### [Stored data]

=====

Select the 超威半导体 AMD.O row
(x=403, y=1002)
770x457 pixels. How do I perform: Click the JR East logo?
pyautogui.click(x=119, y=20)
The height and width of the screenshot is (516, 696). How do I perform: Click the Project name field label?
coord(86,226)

=====

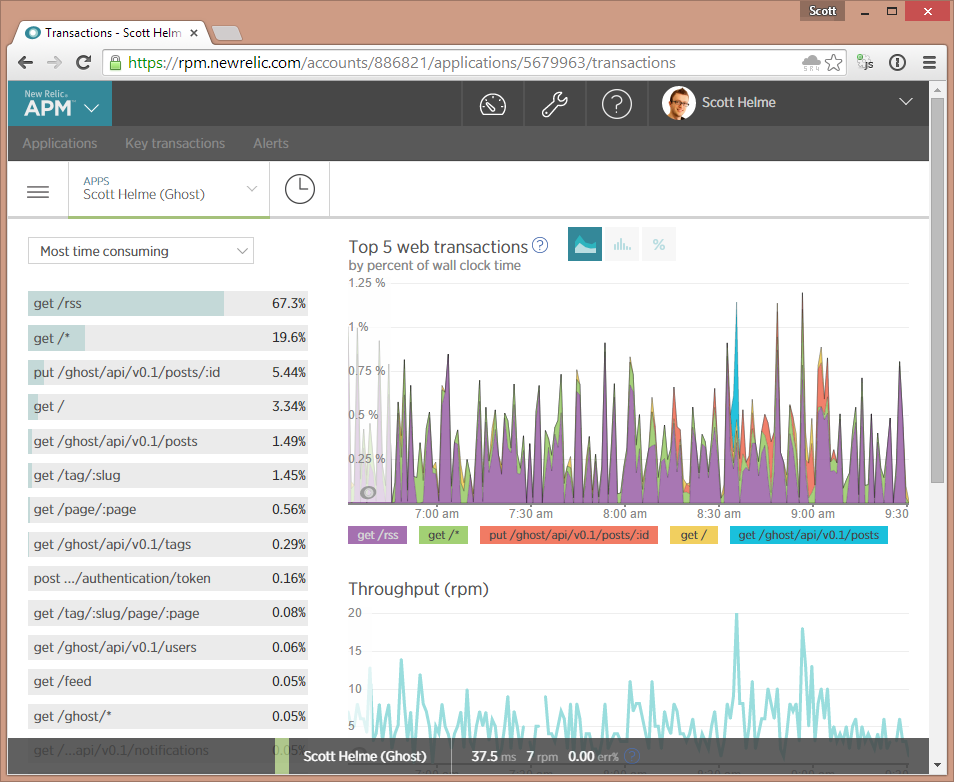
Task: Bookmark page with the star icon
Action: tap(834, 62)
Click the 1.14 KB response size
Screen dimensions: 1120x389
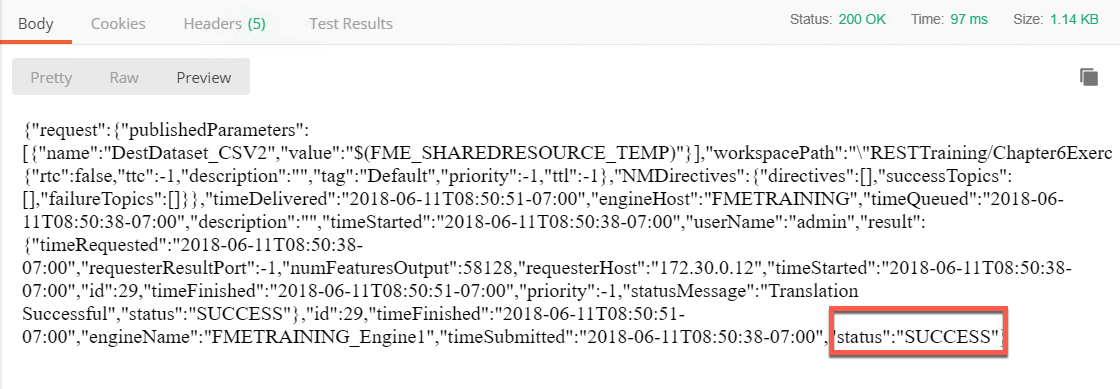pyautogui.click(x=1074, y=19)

=====

### [Brief]
Rewrite the rows from the line holding "Select the 超威半导体 AMD.O row" through the line holding "pyautogui.click(x=119, y=20)", inclusive. Put "emblem" in place of "logo" and leave everything else unchanged.

### [Solution to the problem]
Select the 超威半导体 AMD.O row
(x=403, y=1002)
770x457 pixels. How do I perform: Click the JR East emblem?
pyautogui.click(x=119, y=20)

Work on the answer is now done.